Repetitive elements within the S. taccada and S. hainanensis genome assemblies were identified using combined homology-based and de novo-based approaches. The whole genome sequences were aligned with RepBase [42] using the RepeatMasker v4.1.2 program [43] to identify the known transposable elements. The de novo repeat libraries were constructed using RepeatModeler v2.0.2 [43]. The unknown transposon sequences were classified using TEclass v2.1.3c [44]. In addition, tandem repeats were identified by the TANDEM REPEAT FINDER v4.09.1 package [45], and long terminal repeats (LTRs) were detected using LTR_finder v.1.0.7 [46]. Finally, these library files were merged and the repeat contents were identified by RepeatMasker v4.1.2.
The annotation of protein-coding genes was constructed using a combination of de novo, homology-based, and RNA-seq-based prediction.

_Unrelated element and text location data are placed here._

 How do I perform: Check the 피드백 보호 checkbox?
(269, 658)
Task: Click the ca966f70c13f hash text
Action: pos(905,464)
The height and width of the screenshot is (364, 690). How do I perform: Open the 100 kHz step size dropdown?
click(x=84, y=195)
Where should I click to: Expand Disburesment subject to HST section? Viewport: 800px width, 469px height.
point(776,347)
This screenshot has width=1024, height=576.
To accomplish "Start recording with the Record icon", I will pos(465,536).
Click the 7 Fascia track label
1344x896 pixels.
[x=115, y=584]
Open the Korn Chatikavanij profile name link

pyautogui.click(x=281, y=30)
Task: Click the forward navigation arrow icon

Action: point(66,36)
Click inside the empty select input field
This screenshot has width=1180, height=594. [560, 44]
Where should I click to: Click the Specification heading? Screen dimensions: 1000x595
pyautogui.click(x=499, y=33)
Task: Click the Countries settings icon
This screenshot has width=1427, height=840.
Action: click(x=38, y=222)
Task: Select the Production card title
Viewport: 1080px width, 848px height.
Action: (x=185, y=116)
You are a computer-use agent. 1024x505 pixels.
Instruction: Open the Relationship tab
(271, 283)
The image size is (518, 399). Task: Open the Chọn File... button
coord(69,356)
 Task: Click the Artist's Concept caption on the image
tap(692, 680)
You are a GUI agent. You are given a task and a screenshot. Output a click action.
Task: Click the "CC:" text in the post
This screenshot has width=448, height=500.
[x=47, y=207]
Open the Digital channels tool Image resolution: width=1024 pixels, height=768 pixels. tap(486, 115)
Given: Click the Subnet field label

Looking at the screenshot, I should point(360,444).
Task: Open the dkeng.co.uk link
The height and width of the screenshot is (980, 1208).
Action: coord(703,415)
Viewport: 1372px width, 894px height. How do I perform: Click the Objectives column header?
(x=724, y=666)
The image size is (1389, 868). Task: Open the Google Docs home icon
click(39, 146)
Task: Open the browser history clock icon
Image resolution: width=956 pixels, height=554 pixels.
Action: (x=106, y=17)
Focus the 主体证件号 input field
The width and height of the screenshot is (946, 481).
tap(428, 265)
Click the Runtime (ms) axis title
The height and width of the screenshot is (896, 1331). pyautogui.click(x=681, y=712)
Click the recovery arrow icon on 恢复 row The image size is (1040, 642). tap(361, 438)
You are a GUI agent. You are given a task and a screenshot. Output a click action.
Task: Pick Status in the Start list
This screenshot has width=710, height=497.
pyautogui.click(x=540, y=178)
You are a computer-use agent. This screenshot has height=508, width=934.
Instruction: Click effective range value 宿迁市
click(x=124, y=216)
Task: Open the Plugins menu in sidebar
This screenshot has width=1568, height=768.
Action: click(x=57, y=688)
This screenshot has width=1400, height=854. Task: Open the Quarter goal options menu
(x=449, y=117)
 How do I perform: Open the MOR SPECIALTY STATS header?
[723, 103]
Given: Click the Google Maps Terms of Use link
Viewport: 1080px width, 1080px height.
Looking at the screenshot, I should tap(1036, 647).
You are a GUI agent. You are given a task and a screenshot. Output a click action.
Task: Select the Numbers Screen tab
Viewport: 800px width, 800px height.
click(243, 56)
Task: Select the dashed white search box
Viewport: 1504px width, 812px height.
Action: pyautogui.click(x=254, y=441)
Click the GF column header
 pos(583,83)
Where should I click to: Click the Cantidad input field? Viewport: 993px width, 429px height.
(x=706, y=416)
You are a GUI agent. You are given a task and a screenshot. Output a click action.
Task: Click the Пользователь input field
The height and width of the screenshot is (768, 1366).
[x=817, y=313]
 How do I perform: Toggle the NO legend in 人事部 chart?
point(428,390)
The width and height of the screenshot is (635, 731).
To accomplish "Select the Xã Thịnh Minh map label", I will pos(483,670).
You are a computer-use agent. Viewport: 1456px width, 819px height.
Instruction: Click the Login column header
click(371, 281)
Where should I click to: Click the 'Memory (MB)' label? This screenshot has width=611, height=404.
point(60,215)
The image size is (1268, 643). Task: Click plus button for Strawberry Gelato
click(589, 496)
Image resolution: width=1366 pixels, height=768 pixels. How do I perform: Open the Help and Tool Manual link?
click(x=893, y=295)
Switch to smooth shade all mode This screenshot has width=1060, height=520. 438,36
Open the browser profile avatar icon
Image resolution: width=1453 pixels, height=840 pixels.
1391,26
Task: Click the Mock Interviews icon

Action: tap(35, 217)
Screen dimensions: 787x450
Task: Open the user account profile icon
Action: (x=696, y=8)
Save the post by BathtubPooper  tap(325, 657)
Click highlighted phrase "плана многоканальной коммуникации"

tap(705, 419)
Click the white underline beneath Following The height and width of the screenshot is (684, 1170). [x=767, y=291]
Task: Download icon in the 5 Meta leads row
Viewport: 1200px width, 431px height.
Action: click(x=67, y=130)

De novo gene structures were predicted based on the masked genome using AUGUSTUS v3.3.1 [47] and GLIMMERHMM v3.0.2 [48]. For sequence homology-based gene prediction, protein sequences from six organisms (Oryza sativa, Arabidopsis thaliana, Helianthus annuus, Daucus carota, and Lactuca sativa) were chosen to generate homology gene structures. For RNA-seq-based gene structure prediction, the clean RNA-seq reads were mapped against the genome assembly using Bowtie 2 v2.3.43 [49]. Gene structure prediction was conducted using TOPHAT2 v2.1.1 [50] and cufflinks v2.2.1 [51]. Finally, the nonredundant gene models were integrated by MAKER v3.00 [52]. Functional annotations were assigned according to the best match of the alignments to the NCBI (NR), SwissProt, TrEMBL, InterPro, the Kyoto Encyclopedia of Genes and Genomes (KEGG), Gene Ontology (GO), and Pfam nonredundant protein databases. Transcription factor annotations were performed using ITAK v1.7 [53].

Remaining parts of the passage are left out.